Action item:
Restate word for word every entry that appears below, skipping its pictures.

[Opening Entries shown section]

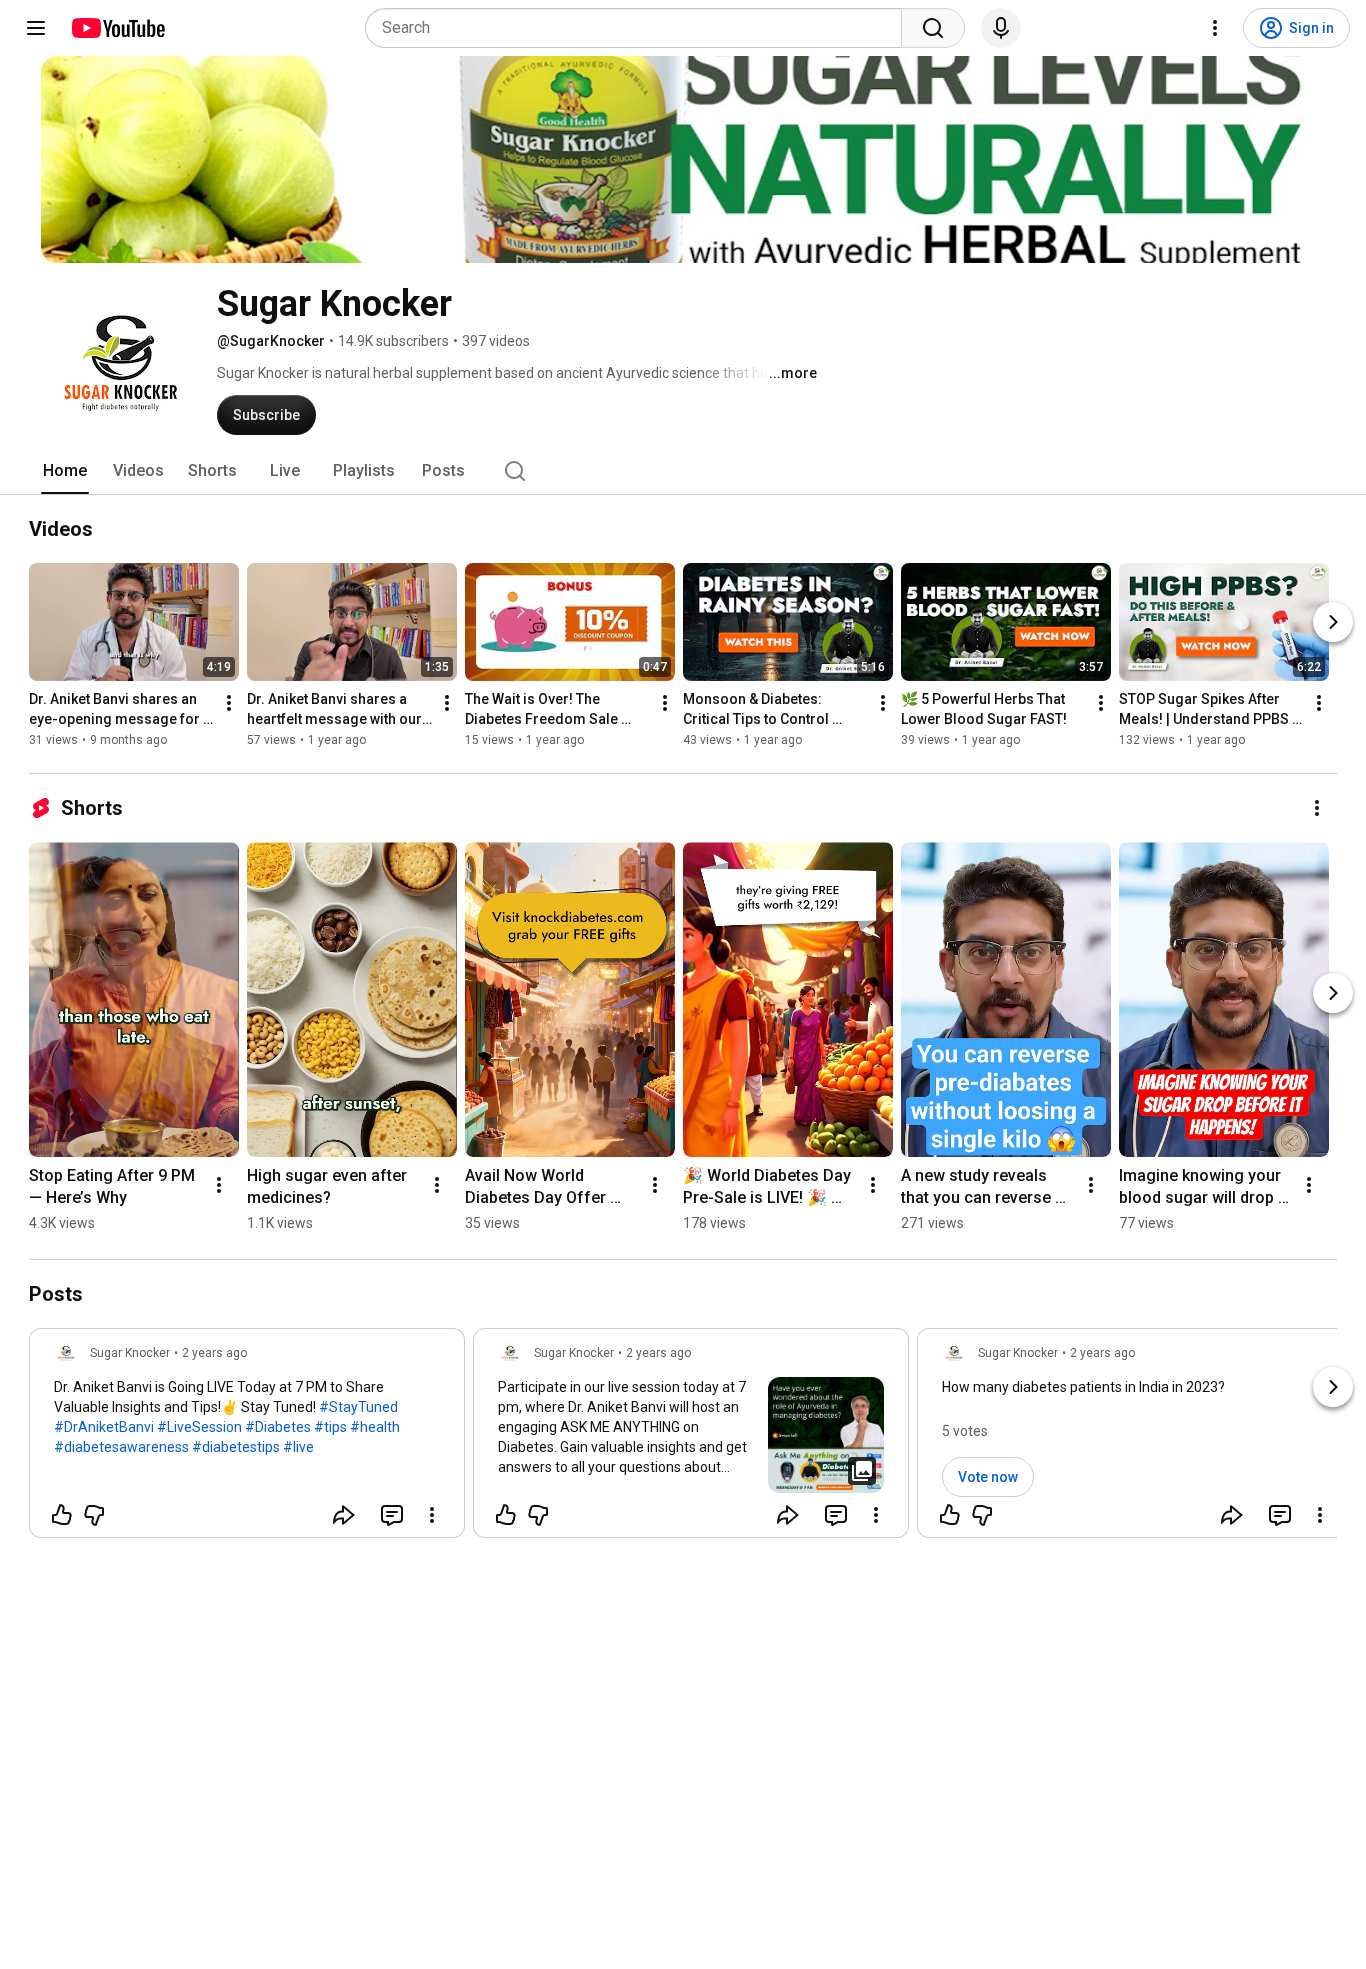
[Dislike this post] (94, 1515)
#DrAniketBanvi (104, 1427)
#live (298, 1447)
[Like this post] (62, 1515)
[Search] (933, 28)
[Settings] (1215, 28)
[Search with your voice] (1001, 28)
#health (375, 1427)
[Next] (1333, 622)
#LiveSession (199, 1427)
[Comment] (392, 1515)
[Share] (344, 1515)
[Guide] (36, 28)
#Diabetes (278, 1427)
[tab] (65, 471)
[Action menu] (432, 1515)
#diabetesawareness (121, 1447)
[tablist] (683, 471)
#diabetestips (236, 1447)
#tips (330, 1427)
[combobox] (639, 28)
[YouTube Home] (117, 28)
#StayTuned (358, 1407)
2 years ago (214, 1353)
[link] (247, 1439)
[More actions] (229, 703)
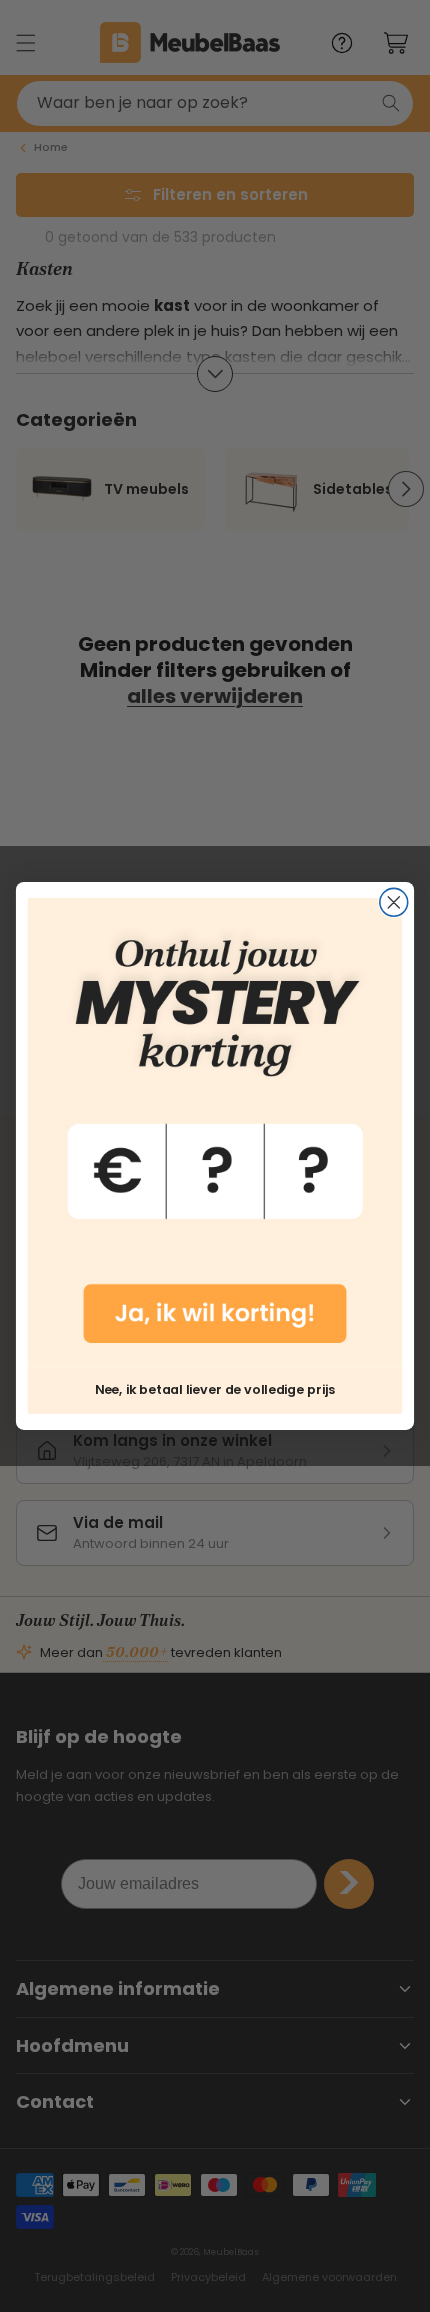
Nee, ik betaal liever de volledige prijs (215, 1389)
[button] (215, 1132)
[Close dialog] (394, 903)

[Closing Entries shown section]

Solution to this problem:
[Dislike this post] (94, 1515)
#DrAniketBanvi (104, 1427)
#live (298, 1447)
[Like this post] (62, 1515)
[Search] (933, 28)
[Settings] (1215, 28)
[Search with your voice] (1001, 28)
#health (375, 1427)
[Next] (1333, 622)
#LiveSession (199, 1427)
[Comment] (392, 1515)
[Share] (344, 1515)
[Guide] (36, 28)
#Diabetes (278, 1427)
[tab] (65, 471)
[Action menu] (432, 1515)
#diabetesawareness (121, 1447)
[tablist] (683, 471)
#diabetestips (236, 1447)
#tips (330, 1427)
[combobox] (639, 28)
[YouTube Home] (117, 28)
#StayTuned (358, 1407)
2 years ago (214, 1353)
[link] (247, 1439)
[More actions] (229, 703)
Nee, ik betaal liever de volledige prijs (215, 1389)
[button] (215, 1132)
[Close dialog] (394, 903)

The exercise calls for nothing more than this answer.